■ EXERCISE
Starting at the line containing "How do I perform: Click the Env" and continuing through the end of the items, reproduce those lines with every occurrence of "screenshot" swapped for "capture". Leave everything else unchanged.

■ STORED RECORDS
***

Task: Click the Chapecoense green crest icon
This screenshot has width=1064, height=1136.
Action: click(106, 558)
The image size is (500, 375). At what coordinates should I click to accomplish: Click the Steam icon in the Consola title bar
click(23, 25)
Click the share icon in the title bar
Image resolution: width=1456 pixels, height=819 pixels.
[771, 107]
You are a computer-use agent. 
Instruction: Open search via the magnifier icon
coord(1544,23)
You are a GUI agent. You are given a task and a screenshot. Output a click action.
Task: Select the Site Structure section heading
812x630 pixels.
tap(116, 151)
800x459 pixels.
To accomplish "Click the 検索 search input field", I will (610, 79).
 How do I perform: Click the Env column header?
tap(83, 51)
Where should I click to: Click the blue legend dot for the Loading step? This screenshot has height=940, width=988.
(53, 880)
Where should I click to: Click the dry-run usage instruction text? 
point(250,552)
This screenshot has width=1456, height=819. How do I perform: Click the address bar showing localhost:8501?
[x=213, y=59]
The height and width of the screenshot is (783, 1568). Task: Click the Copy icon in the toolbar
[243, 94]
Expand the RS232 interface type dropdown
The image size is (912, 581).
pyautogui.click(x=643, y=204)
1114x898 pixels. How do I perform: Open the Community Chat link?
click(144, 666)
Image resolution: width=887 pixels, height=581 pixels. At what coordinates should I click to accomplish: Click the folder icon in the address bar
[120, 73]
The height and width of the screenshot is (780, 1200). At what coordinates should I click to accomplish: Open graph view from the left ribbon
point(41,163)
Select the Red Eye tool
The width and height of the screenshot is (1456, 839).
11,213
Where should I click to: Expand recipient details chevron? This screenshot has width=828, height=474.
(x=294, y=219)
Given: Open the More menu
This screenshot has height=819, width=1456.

***

■ FINISHED ANSWER
 How do I perform: Click the Env column header?
tap(83, 51)
Where should I click to: Click the blue legend dot for the Loading step? This capture has height=940, width=988.
(53, 880)
Where should I click to: Click the dry-run usage instruction text? 
point(250,552)
This capture has width=1456, height=819. How do I perform: Click the address bar showing localhost:8501?
[x=213, y=59]
The height and width of the capture is (783, 1568). Task: Click the Copy icon in the toolbar
[243, 94]
Expand the RS232 interface type dropdown
The image size is (912, 581).
pyautogui.click(x=643, y=204)
1114x898 pixels. How do I perform: Open the Community Chat link?
click(144, 666)
Image resolution: width=887 pixels, height=581 pixels. At what coordinates should I click to accomplish: Click the folder icon in the address bar
[120, 73]
The height and width of the capture is (780, 1200). At what coordinates should I click to accomplish: Open graph view from the left ribbon
point(41,163)
Select the Red Eye tool
The width and height of the capture is (1456, 839).
11,213
Where should I click to: Expand recipient details chevron? This capture has width=828, height=474.
(x=294, y=219)
Given: Open the More menu
This capture has height=819, width=1456.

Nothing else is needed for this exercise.